How do you witness to an “ex-Christian” — someone who claims that they tried Jesus Christ and “He didn’t work”?

I would suggest asking gently probing questions in hopes of getting the person’s story. Usually this means they had unrealistic expectations to begin with. It also often means they were expecting a linear kind of “A causes B” relationship, similar to “I drink Red Bull, and I get a buzz of energy” or “I take an antibiotic and I get better.” In our culture, it’s easy to see Christianity as a sort of cosmic vending machine where we put in our “coins” of going to church, reading the Bible, asking God for what we want through prayer, giving money. . . and expecting Him to give us what we want in return.

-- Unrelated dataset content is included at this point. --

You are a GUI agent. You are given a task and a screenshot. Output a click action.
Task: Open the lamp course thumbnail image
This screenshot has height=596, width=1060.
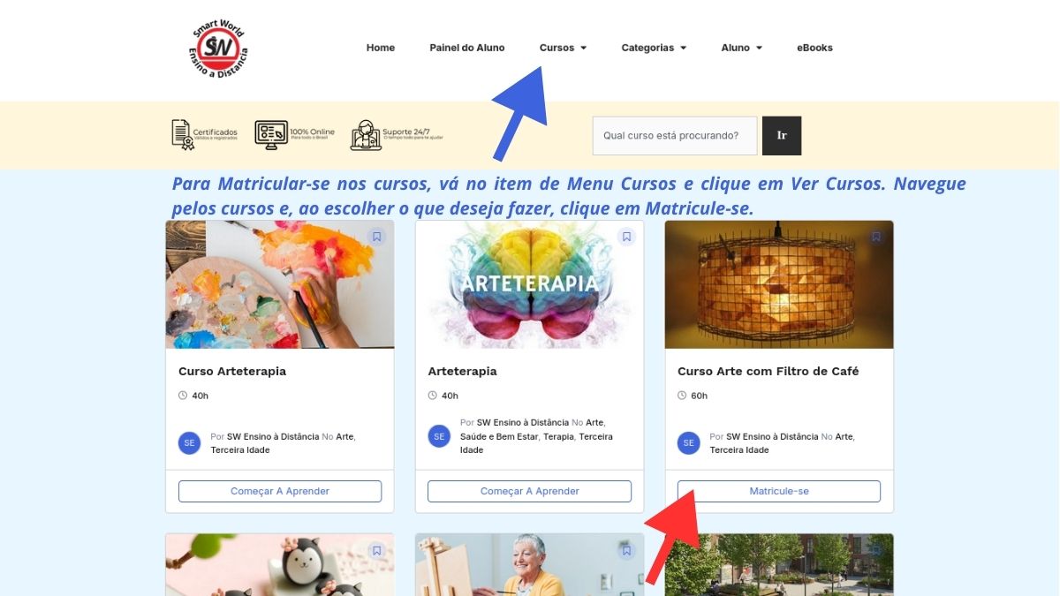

But biblical Christianity doesn’t work that way, because biblical Christianity is a personal relationship with the living God who is totally other-than, totally different from us; a God who is a gentle shepherd and a consuming fire all at the same time. It requires us to surrender; it requires trustful obedience of One we cannot see, touch, or hear.

No wonder our puny human expectations don’t “work” with this kind of God!

Many times, people who have chunked their faith, or who “tried Jesus and He didn’t work,” have run up against the problem of pain and evil. This is the big issue that is the single biggest stumbling block for most people who have problems with belief in Christ. God allowed something to happen that caused them pain, and they are upset with Him for that. They blame God for not protecting them from pain and sorrow. And their hurt and disappointment with God deserves to be heard and affirmed. It matters to God, so it MATTERS! And we can be God’s channel for communicating that assurance.

So I suggest you ask questions such as, “I’d love to hear your story of how you came to that conclusion.” And, “What were you expecting in ‘trying Jesus’?”

Really, you’re asking for help in understanding the underlying heart issue, and then be sure to express a sincere concern for whatever they tell you.